Data items:
# # #

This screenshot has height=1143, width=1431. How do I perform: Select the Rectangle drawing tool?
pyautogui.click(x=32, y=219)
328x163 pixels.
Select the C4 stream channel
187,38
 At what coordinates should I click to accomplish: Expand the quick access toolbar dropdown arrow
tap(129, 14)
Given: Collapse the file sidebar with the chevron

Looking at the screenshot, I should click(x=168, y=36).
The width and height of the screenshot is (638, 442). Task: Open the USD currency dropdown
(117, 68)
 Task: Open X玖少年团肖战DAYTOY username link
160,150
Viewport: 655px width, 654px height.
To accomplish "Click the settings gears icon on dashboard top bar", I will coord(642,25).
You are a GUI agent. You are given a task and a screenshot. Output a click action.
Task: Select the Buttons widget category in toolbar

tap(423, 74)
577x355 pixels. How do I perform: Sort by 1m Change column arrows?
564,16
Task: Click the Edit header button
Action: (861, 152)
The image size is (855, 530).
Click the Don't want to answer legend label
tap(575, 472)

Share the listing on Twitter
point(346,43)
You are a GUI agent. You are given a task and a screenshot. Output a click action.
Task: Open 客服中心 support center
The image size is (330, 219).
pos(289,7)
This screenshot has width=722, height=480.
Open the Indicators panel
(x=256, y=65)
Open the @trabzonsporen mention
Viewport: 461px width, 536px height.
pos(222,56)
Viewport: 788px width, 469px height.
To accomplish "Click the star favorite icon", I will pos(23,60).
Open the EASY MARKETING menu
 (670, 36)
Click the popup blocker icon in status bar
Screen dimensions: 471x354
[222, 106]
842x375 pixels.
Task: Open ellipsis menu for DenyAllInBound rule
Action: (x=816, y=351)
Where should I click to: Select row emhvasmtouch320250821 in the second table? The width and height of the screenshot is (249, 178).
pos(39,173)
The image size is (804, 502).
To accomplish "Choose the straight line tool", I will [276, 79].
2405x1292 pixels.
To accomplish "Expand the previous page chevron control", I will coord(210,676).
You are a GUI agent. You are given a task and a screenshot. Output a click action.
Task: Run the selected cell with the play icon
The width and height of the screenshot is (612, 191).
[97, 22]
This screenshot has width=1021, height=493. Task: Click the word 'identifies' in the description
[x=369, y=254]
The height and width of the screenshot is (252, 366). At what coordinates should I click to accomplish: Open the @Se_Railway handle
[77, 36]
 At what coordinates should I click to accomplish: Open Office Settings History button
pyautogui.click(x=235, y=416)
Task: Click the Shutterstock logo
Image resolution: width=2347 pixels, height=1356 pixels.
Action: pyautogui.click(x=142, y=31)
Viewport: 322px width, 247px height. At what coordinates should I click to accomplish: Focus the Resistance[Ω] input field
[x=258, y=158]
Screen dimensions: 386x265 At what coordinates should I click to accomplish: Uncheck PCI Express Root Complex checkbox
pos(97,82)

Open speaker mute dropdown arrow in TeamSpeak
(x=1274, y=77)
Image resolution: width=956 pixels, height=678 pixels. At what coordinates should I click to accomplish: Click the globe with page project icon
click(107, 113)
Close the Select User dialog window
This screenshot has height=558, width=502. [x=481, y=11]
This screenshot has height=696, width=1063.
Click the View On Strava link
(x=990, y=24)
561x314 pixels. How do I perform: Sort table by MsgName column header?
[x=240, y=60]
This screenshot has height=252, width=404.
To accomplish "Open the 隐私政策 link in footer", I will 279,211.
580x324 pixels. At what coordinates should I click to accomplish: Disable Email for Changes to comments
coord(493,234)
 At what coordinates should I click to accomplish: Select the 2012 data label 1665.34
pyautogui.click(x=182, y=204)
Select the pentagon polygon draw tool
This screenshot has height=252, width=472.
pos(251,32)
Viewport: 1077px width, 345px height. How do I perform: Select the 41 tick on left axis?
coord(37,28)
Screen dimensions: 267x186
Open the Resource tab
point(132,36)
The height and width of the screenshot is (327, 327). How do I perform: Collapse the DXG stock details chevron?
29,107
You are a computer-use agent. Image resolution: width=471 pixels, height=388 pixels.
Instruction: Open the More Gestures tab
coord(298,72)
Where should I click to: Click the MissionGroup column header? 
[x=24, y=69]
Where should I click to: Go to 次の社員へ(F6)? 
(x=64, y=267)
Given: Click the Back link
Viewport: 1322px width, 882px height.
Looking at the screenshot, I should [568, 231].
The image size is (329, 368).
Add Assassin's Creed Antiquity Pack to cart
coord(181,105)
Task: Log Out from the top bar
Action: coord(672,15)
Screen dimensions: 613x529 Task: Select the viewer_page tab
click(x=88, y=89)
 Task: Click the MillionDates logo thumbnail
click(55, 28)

# # #

--- WHAT IS ASKED ---
Repeat the records verbatim, from the line that contains "Open the EASY MARKETING menu" down through the line that contains "will [276, 79].", including both of those lines.

--- EXERCISE RESULT ---
Open the EASY MARKETING menu
 (670, 36)
Click the popup blocker icon in status bar
Screen dimensions: 471x354
[222, 106]
842x375 pixels.
Task: Open ellipsis menu for DenyAllInBound rule
Action: (x=816, y=351)
Where should I click to: Select row emhvasmtouch320250821 in the second table? The width and height of the screenshot is (249, 178).
pos(39,173)
The image size is (804, 502).
To accomplish "Choose the straight line tool", I will [276, 79].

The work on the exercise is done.